Opthalmology equipment

Optical professionals, working in the community, do so largely on the same streets as another health and social asset that has often faced status issues. Community Pharmacy, just as optical professionals do more than sell spectacles, does more than dispense pills. Yet, while it has had to struggle to assert its place, it is now instrumental in the system leadership that is demanded as a result of the NHS Long Term Plan and the spawning of Integrated Care Systems. In London, Local Pharmaceutical Committees (LPCs) have driven forward a community pharmacy strategy, which determines a new service offer. There is significant value to be drawn down through an integrated care pathway, where community optometrists are working hand-in-glove with consultant ophthalmologists. However, relationships between any co-professionals only prosper where dialogue is supported that drives parity of esteem across all health professionals involved in the achieving of better outcomes for patients.

The recently published Government white paper, Integration and innovation: working together to improve health and social care for all, is a “blueprint” for “stripping away unnecessary legislative bureaucracy, empowering local leaders and services and tackling health inequalities.”

This builds on the NHS’s Long Term Plan proposals and is set to accelerate the rate of integration across the NHS, making the case – as stated in the recent white paper “…for joining up and integrating care around people rather than around institutional silos – care that focuses not just on treating particular conditions, but also on lifestyles, on healthy behaviours, prevention and helping people live more independent lives for longer. We need the different parts of our health and care system to work together to provide high quality health and care, so that we live longer, healthier, active and more independent lives”

Elderly gentleman having eye equipment placed on his face

This person-centred focus extends its lens into the working approaches and arrangements for, and between, health care professionals. The White Paper further highlights “…the brilliance of our doctors, nurses, carers and other healthcare professionals in providing world-class care to those in need. What has gone unseen by many is that in order to provide this level of care the traditional dividing lines between health professionals have been cast aside to allow unprecedented levels of collaboration.”

Dividing lines being painted out of the picture, walls coming down and silos being opened up; admirable and much needed actions but inter-health professional status has to be assured too.
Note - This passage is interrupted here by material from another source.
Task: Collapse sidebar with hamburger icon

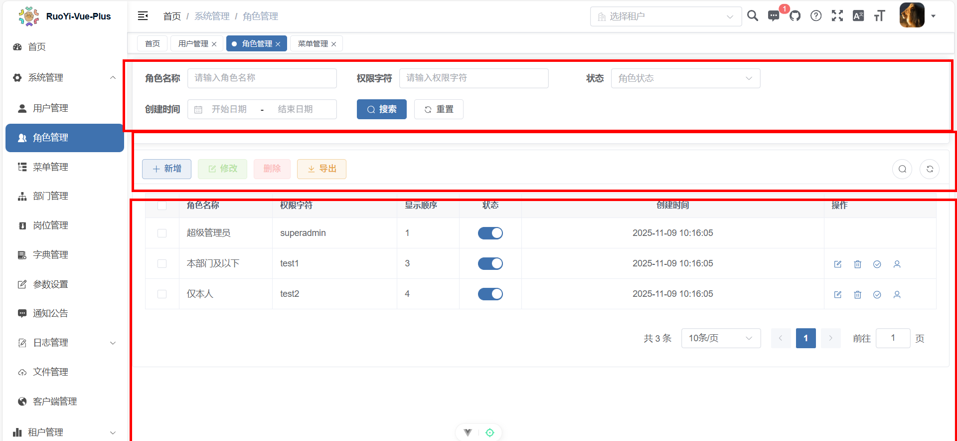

True shared decision making on how to plan, build, deliver and measure optimum care requires all the care professionals involved to view each other as equals.

The concept and practice of integration crops up regularly in the dynamics of professional status and esteem. Returning to the blogs on the NHSE website, a few months on and there was an interesting post from Professor Amy Edmondson of Harvard Business School. An expert on ‘teaming’ she outlined a four-part approach to building teams that can help increase success. Taken from her recommendations Extreme teaming. How to deliver integrated care, Professor Edmondson cites:

  1. Aim High. Set a clear, ambitious, and meaningful vision which inspires people by focusing on the humanity of the work – the things that matter to us, not some business process or performance indicator – and aligns their effort around that goal.
  2. Team up. Bring together the right mix of people for your project. A homogenous team may have greater chance of success in routine tasks, but diverse teams have the ability to achieve breakthroughs by creating the synergies to innovate.
  3. Fail well. Identify opportunities for intelligent failures that provide information on how to improve approaches and systems. The point at which the system breaks down will often be the greatest opportunity to learn.
  4. Learn fast. Maximising learning requires focus, discipline and structure when reviewing failures. The US Army uses four simple ‘action review questions’: What did we intend to do? What actually happened? What is the difference and why? What will we do the same and what will we do differently next time?

What are the implications and pointers in this for the optical health community? Finding a common cause is a good starting point. In the current climate of COVID-19 restrictions, the associated impacts on health and wellbeing in the population, and the consequences for our health systems, looking at a care pathway that is under strain is a good jumping-off point.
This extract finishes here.